Freecharge is adding around a million new wallets per week, says the company’s chief operating officer Govind Rajan—earlier the chief strategy officer at Snapdeal and chief executive of Airtel Money.
Rajan spoke to Quartz about what is fueling this growth and the Snapdeal-Freecharge dynamics.
Here are the edited excerpts:
What are your near-term goals?
At this point, we are focused on March 2016. We want to have 35 million wallets by March 2016. Quite frankly, I want consumers to use Freecharge as many times as possible. That is my only goal today.
In terms of the number of retailers who accept us, we don’t have any fixed target as we are not even sure how many there are in the country. While our conservative estimate is 12 million, our realistic estimate is 40 million, because the guy who sells you a newspaper is also a retailer.
In the next two years, our target is that every Indian should accept e-payments.

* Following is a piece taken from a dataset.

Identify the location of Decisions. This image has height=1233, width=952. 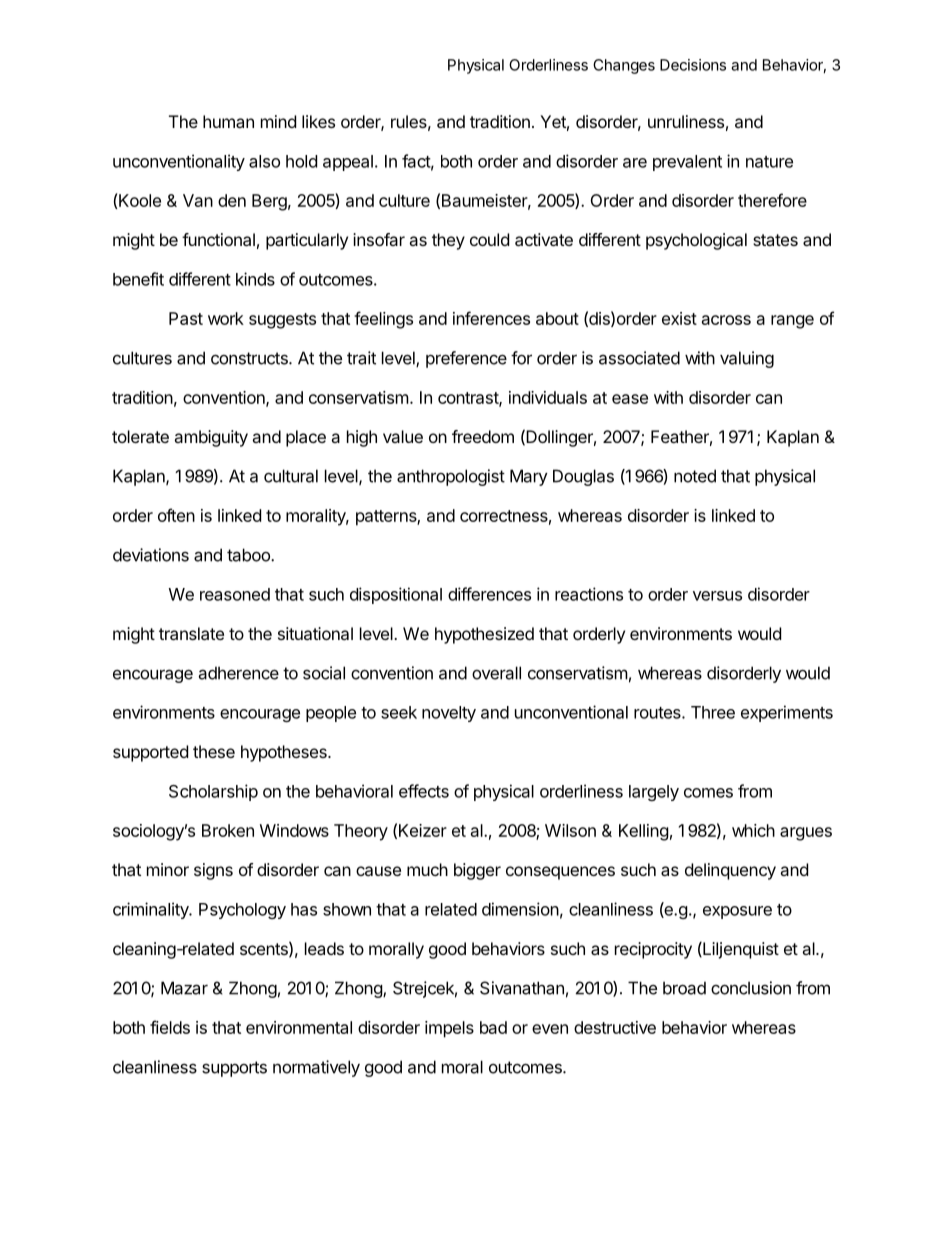
(693, 65).
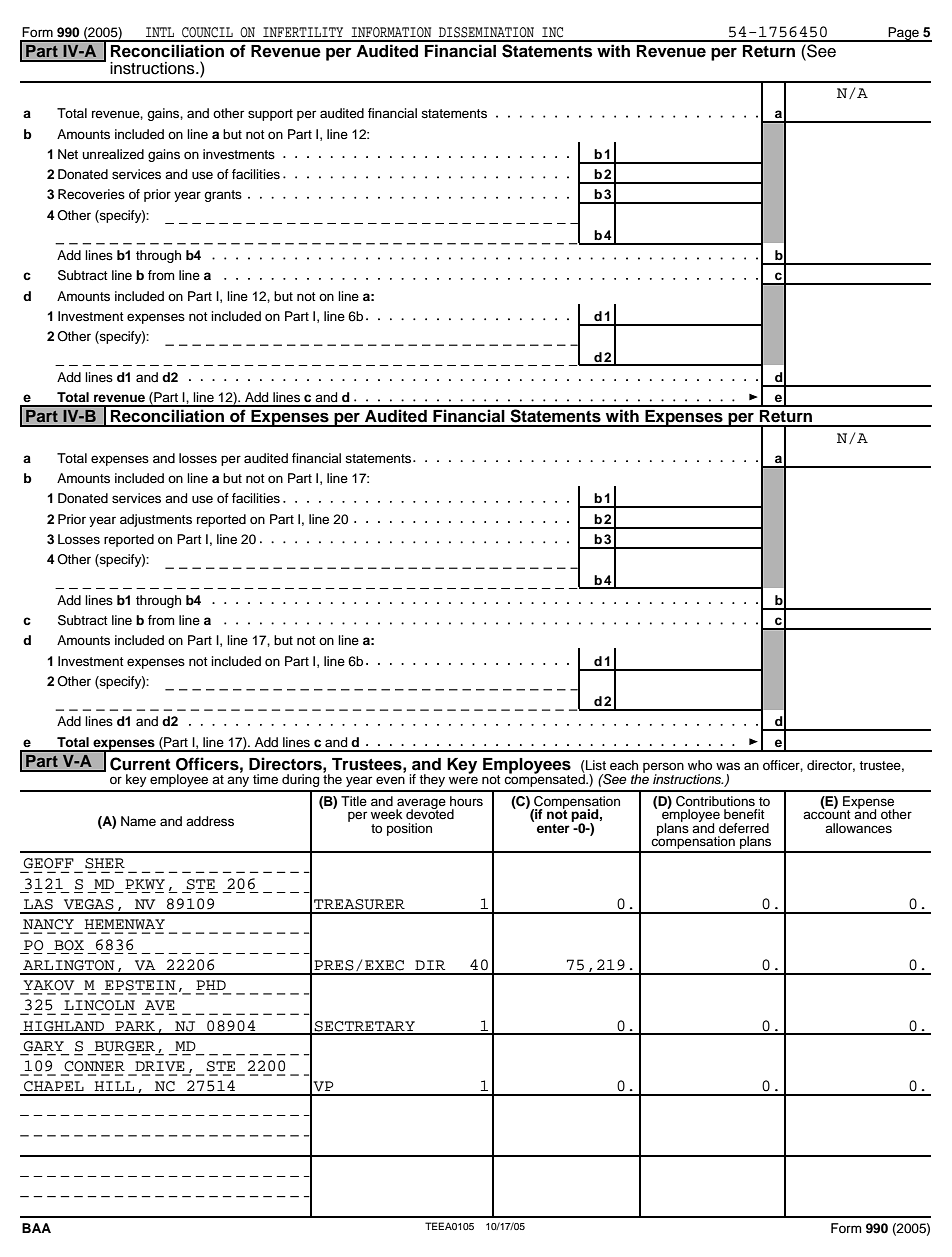 This screenshot has height=1257, width=952. Describe the element at coordinates (91, 194) in the screenshot. I see `Recoveries` at that location.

What segment of people is fueling the growth in wallets for Freecharge?
Digital natives—people brought up during the age of digital technology. For the millennials, internet is not an acquired habit. They do all their transactions online and they live their social life online.
Besides them, people who use us once understand how easy it is. My mother used Freecharge once and now she recharges her phone by herself.

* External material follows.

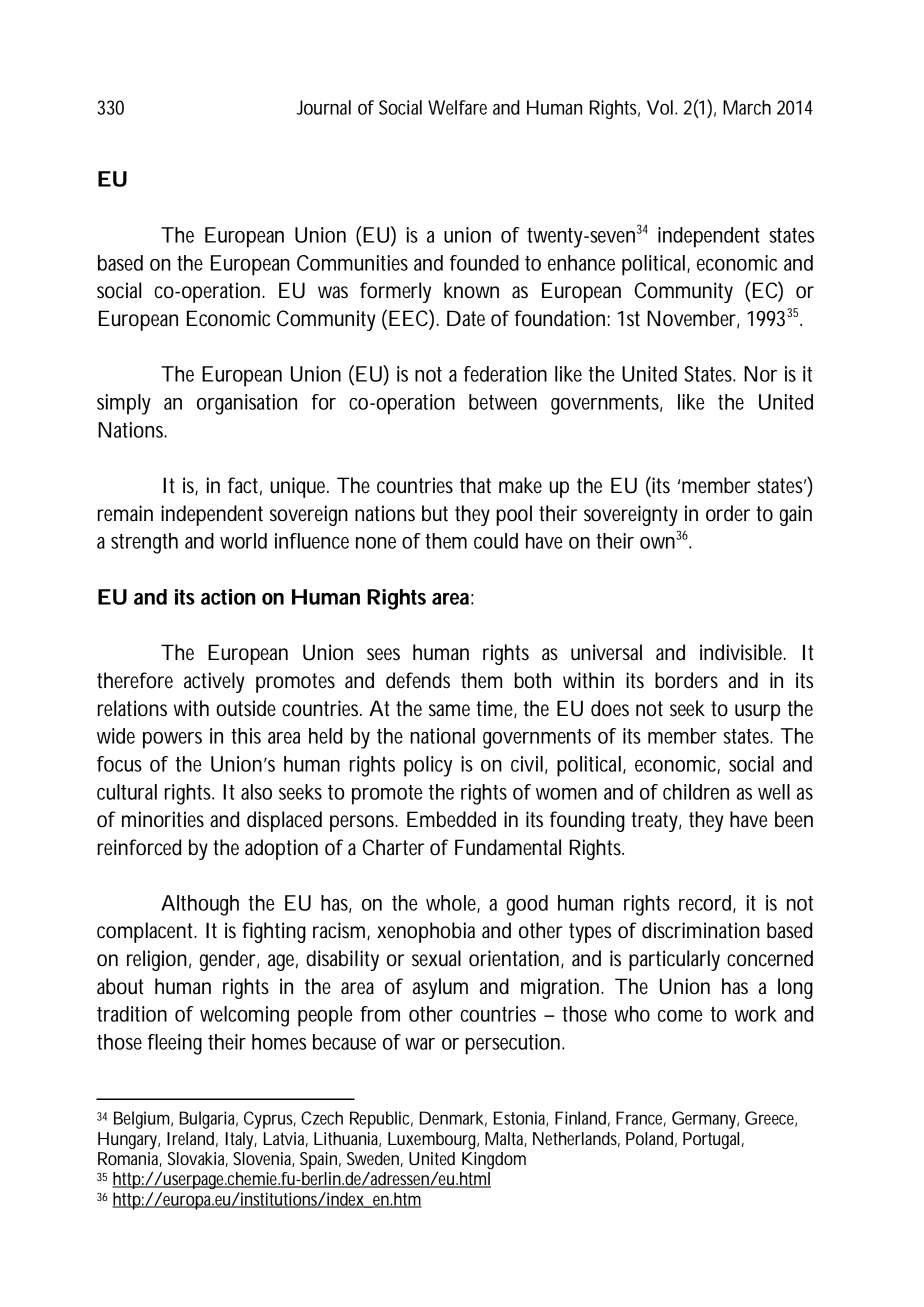  I want to click on organisation, so click(247, 404).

Are most of your users coming from Snapdeal?
Our user base is roughly 50-50, meaning half are from Snapdeal; the others are using Freecharge directly.
Many online commerce platforms, like Ola, have their own wallets. How do you fit into the market?

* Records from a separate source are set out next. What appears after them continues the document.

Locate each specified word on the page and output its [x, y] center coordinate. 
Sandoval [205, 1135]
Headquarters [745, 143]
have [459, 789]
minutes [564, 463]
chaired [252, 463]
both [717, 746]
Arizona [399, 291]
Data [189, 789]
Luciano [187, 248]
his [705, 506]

In the US or in China, guys who have won the battle—PayPal and Alipay—had three things that worked for them: an anchor merchant, a user interface (UI) that is undisputable in class, and ubiquity.
We think these three are important and we are working on them. We have brought in an anchor merchant—Snapdeal. This helps users develop trust and familiarity with Freecharge. Snapdeal also helps us understand merchants’ perspective.
Secondly, we have developed a best-in-class UI.
Now we are building ubiquity by forming direct linkages with merchants and working with others who can create inter-operability. Consumers are not going to use one wallet for one transaction and a second for another.
Why would a retailer who already offers cash and card payment options use your product?
Retailers have seen what’s happened in the US and China. The fact that mobile wallet is the future is clear to everybody. The question for a retailer is not whether I want to offer or not. It is about “do consumers want to pay for it?”As long as integration is smooth and fast, and doesn’t involve extra investment, retailers will use us.
Having said that, we have to work with retailers to see how we can drive more revenue for them. We are in the business of lubricating commerce.
Is there a disadvantage in having Snapdeal as your parent company? Aren’t the other e-commerce players averse to you?
Not really. What did PayPal and eBay do? For many years, they operated in the same place and after that, they moved away and became two companies. Snapdeal is headquartered in Delhi, and Freecharge is in Bengaluru. We have physically separated ourselves. Why do we call ourselves Freecharge and not something like SnapPay?
If we get accepted on Amazon and Flipkart tomorrow, we will treat Amazon and Flipkart the same way as Snapdeal. We are a payments company and our real battle is not against anything other than cash.